Now even though the love of God is unconditional, and we are being asked to love the same way, there is another side to love that we should talk about.  Because as much as God loves us; and as much as we love our children; there is always the possibility that this love will be rejected.  Sometimes our children reject our love.  And sometimes we reject God’s love for us.  There is something we need to learn from that.  First, that we have to keep right on loving whether the love is returned or not.  That’s what God does for us.  Now there are many Moms out there who feel a great sense of loss because the love they have for their children has been rejected or forgotten.  But they continue to love their children.  So secondly, we need to forgive those who love us, and return that love.  That is the real love of God at work.  God loves all of us that way. 

  

Now, when it comes to the Church, we often use the term Holy Mother the Church.  Why?

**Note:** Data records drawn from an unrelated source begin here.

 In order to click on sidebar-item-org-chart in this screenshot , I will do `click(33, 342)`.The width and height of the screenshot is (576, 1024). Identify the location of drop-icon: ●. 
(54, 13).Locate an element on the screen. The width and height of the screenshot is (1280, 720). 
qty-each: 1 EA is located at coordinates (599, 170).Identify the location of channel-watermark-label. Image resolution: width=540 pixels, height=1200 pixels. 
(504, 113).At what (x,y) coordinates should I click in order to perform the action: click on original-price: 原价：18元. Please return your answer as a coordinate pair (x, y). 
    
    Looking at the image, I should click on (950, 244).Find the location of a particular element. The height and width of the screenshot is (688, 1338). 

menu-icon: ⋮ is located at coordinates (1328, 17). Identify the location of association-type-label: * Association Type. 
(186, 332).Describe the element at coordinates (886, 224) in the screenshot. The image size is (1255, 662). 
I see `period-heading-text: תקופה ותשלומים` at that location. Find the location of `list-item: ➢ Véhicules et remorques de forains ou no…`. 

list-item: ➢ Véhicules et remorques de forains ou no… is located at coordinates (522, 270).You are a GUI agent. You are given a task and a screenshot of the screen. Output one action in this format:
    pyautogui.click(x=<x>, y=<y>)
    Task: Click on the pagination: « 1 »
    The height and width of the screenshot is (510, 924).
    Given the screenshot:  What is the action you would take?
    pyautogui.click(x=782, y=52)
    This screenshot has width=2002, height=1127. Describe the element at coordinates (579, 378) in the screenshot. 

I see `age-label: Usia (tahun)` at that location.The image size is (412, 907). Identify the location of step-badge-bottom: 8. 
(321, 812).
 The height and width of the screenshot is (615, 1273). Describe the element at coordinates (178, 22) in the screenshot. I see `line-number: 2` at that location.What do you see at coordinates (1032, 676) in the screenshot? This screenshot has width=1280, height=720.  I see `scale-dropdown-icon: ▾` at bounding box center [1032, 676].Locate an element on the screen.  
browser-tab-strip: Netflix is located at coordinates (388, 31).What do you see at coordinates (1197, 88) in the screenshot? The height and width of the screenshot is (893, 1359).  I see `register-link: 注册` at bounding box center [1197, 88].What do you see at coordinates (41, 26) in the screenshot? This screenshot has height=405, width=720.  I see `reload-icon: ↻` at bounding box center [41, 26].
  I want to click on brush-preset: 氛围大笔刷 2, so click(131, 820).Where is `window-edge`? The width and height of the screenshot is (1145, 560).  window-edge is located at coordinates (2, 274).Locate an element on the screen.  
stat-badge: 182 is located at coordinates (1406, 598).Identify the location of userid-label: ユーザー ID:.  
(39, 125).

Because the Church acts in our interest like a mother.   The Church has a responsibility to always tell us the truth- God’s truth, just like we tell our children the truth.  As children, sometimes we listen; and sometimes we don’t.  But no matter what we have done, no matter how we may have rejected her in the past, the Church is always there to welcome us back; and she is constantly nurturing our needs.  She does that with the Sacraments and with Church Teachings.  She teaches us how to live like Jesus and love.

   

For some time now, the Church in this country has been caring for the people of God in a free and open environment.  So, the Church operates schools and hospitals and adoption agencies and services for the poor.  She provides those services to one and all; but only in so far as they are provided consistent with Church teachings.  This is what we would expect from a good mother- that everything she does be done with the best of intentions. 

  

As it turns out, Holy Mother the Church needs us now because She is being attacked.  Secular society and the Government are telling Holy Mother the Church what She must do through the HHS Mandate.  They are telling the church that she has no right to help others outside our faith unless she is willing to compromise Her own beliefs.  This is something the Church cannot, and will not do.  The Church will close up all her services before that happens. 

  

Jesus says that the way you will know if He remains in you is if you keep His commandments.  The Church knows that, and for that reason will not compromise on the commandments.  All of us need to keep God’s commandment as well, to love God, and our neighbor as ourselves and to follow what the Church teaches.  We also need to support our mothers.  Those who have loved us unconditionally, loved us as they love life itself.

   

In this time of need, we need to be there for Holy Mother the Church as well.  We need to love the Church, the body of Christ with our actions and words and hearts; loving Her as we love our own lives.